Paolo Spaccamonti + Daniele Brusaschetto

Burnout (August Sessions)

Fabio, non so se conosci gli SPLAtterpinK. Sono passati alla storia per essere stati una delle prime formazioni jazzcore che l’Italia abbia mai avuto, roba che definire avanguardia nel nostro paesino di provinciali e bigotti è un eufemismo (ma nulla di realmente innovativo per chi negli stessi anni ascoltava Primus, Naked City e Blind Idiot God). Beh, insomma, qualche giorno fa è uscito il loro nuovo disco, “Mongoflashmob”, a tredici anni di distanza dal precedente “#1”. È una prova tonica e discreta, ma non è questo il punto. Mi ha colpito un aspetto della sua presentazione: il fatto che non abbia una presentazione. Questa, secondo i suoi artefici, è una scelta voluta e consapevole, per evitare di far defluire l’attenzione degli ascoltatori meno attenti verso gli aspetti accessori dei brani. Così mi sono chiesto: non è che in discoteca non ci sono mai andato per eccesso di descrizione? Non è che più che la cassa dritta e il florilegio di synth fu il mirabolante paventare di esperienze imprescindibili (altrui) a trattenermi dal lanciarmi a peso morto sul dancefloor? Per dirti: “È Da Tanto Che Non Balliamo” è un brano potenzialmente remixabilissimo, pronto per girare in loop e transustanziarsi in puro ritmo. Risucchi meccanici, feedback urticanti, scorticanti folate harsh: come degli Einstürzende Neubauten convertiti al kraut rock. Vuoi mettere l’effetto, in mano ad un Gui Boratto, nel tritacarne dei Fuck Buttons? A Daniele Brusaschetto, forse, non farebbe né caldo né freddo. Ma tu, tu che lo conosci, lo Spaccamonti che decantasti (-ammo), il sodale di Julia Kent e l’eroe dei due mondi (e della sei corde), come la prenderebbe?
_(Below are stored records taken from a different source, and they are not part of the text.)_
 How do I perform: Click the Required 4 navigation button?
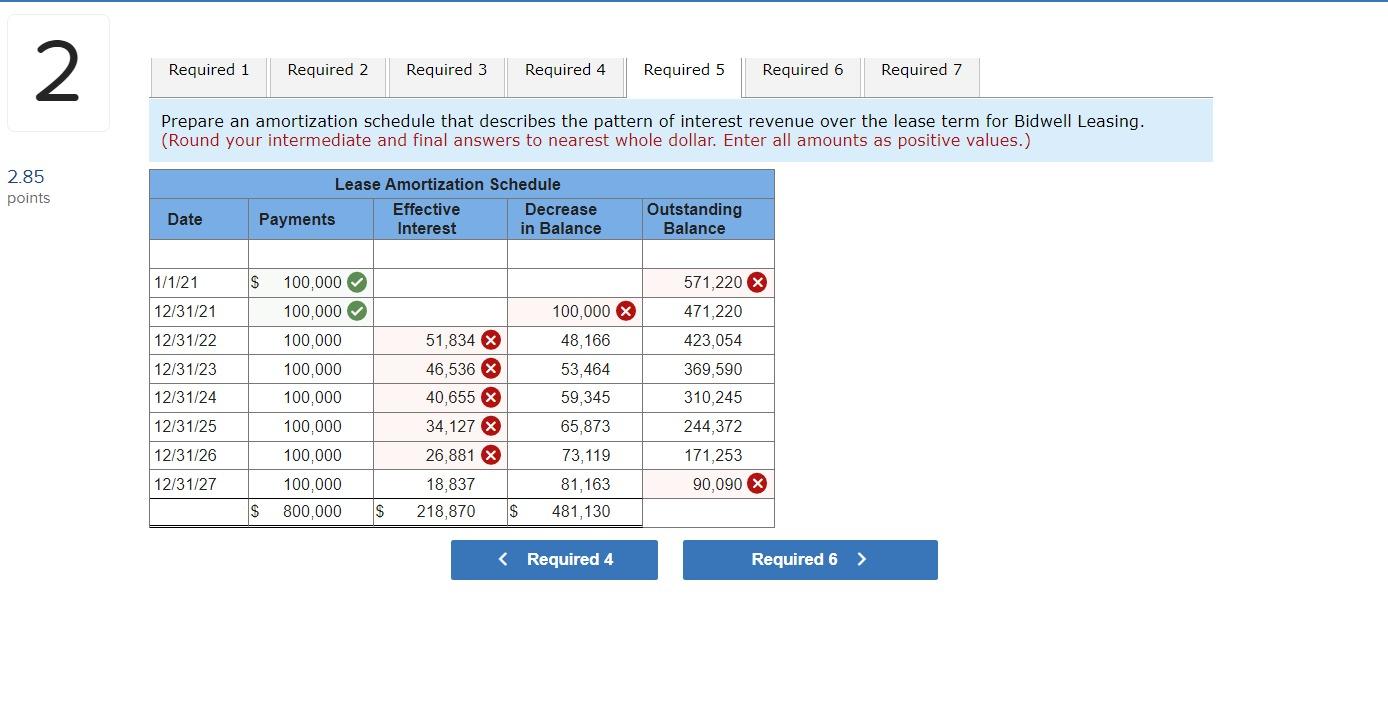pyautogui.click(x=554, y=559)
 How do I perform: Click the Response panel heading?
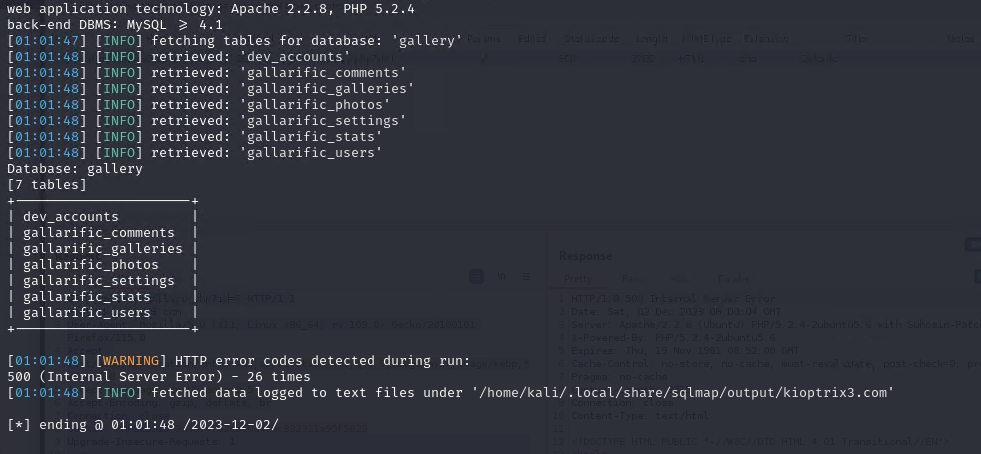point(585,256)
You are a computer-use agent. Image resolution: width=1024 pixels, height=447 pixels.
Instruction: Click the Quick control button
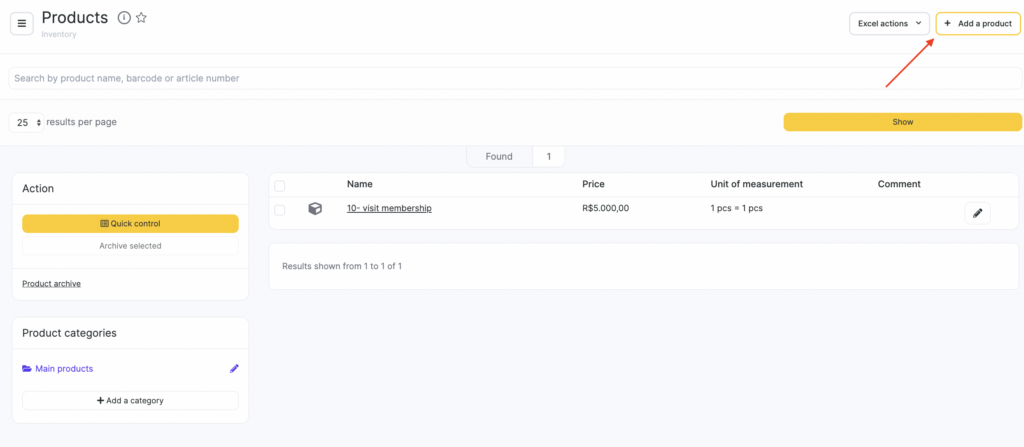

Oddio, Gui Boratto sarebbe un po’ esagerato, ma la prima volta in cui ascoltai “Undici Pezzi Facili” dissi a Spaccamonti: “sarebbe figo proporre a qualcuno di remixarlo in chiave elettronica”. Lui rispose “Già fatto”, e mi fece ascoltare “Drones”, remixata in chiave dubstep dal produttore torinese Nhertz: una bomba. Poi fu la volta di “Tex” rivisitata da due genietti anch’essi torinesi attivi con il nome di Epitome. Insomma, tutto ciò che è struttura circolare, reiterata e sovrapposta si presta bene al remix “intelligente”. Devo avere anche un disco dei Mogwai a tema, da qualche parte. Comunque, Paolo Spaccamonti c’era già arrivato, e chissà che non sia questo il suo prossimo traguardo. Per ora prosegue con le collaborazioni e le contaminazioni, e questa con Daniele Brusaschetto (una serie di improvvisazioni catturate in una cassettina stampata in appena centoventi copie) è quasi ovvia: stesso retroterra cultural-geografico, stesso approccio “libero” nei confronti degli strumenti e della musica, stessa volontà di non ripetersi, di usare il proprio stile come avamposto creativo, di rendersi riconoscibili in contesti diversi. Il risultato è perfetto, sia nei momenti in cui osa (“Agosto”, “Take 1”), che in quelli in cui culla (delizioso quello “Spacchetto” appena squarciato dai feedback), dimostrando che i due hanno dalla loro una creatività tale da poter rendere interessanti anche i territori già ampiamente battuti del post rock. Il motivo di tanta grazia, però, devo ancora capirlo. Sarà quella Mole Antonelliana sullo sfondo della copertina?